Dilansir Healthline, meski belum bisa disembuhkan, pengobatan saat ini dapat membantu pasien untuk mengelola gejala mereka sehingga dapat beraktivitas secara normal. Pengobatannya sendiri biasanya meliputi konsumsi obat antipsikotik untuk mengurangi munculnya gejala skizofrenia. Selain obat, mereka juga memerlukan terapi untuk membantu mereka menyelesaikan masalah yang mungkin muncul saat melakukan aktivitas harian.

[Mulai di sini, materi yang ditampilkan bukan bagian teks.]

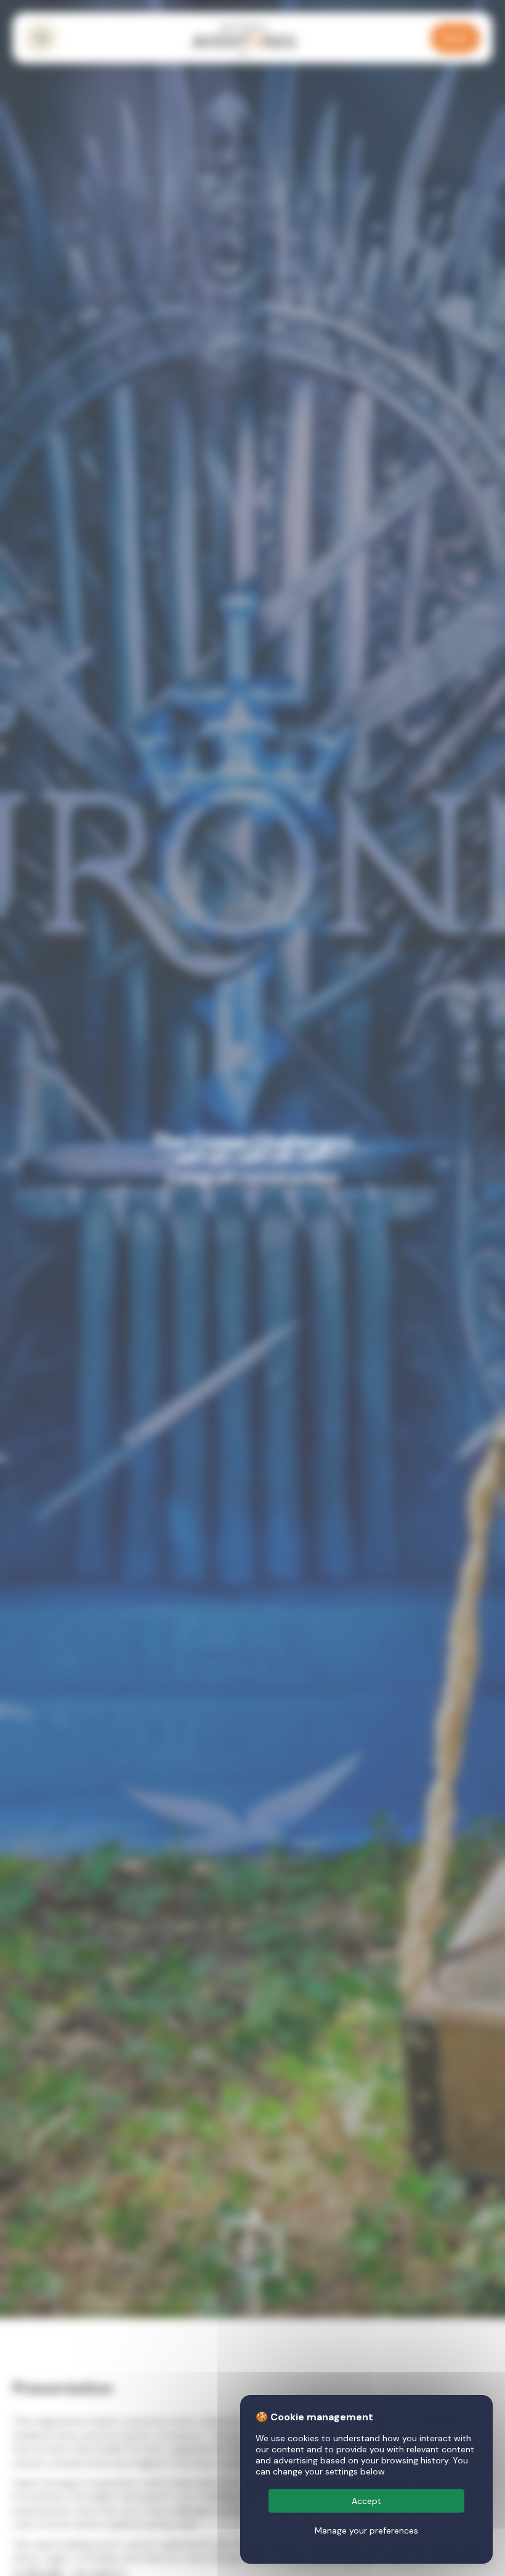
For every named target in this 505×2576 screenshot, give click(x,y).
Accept (366, 2500)
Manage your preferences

Sama seperti penyakit lainnya, obat-obatan dan terapi memang penting dalam mengatasi skizofrenia. Namun terlepas dari dua hal tersebut, orang dengan skizofrenia juga membutuhkan dukungan maksimal dari orang terdekat. Melawan gejala skizofrenia bukanlah pertarungan yang mudah, tapi dukungan orang sekitar akan membuat mereka gak menyerah pada penyakitnya.
Referensi
Laoise, Renwick. (2023). Culturally adapted family intervention for people with schizophrenia in Indonesia (FUSION): a development and feasibility study protocol. Pilot and Feasibily Studies.
National Institute of Mental Health. Diakses pada Juni 2024. Schizophrenia.
Mayo Clinic. Diakses pada Juni 2024. Schizophrenia.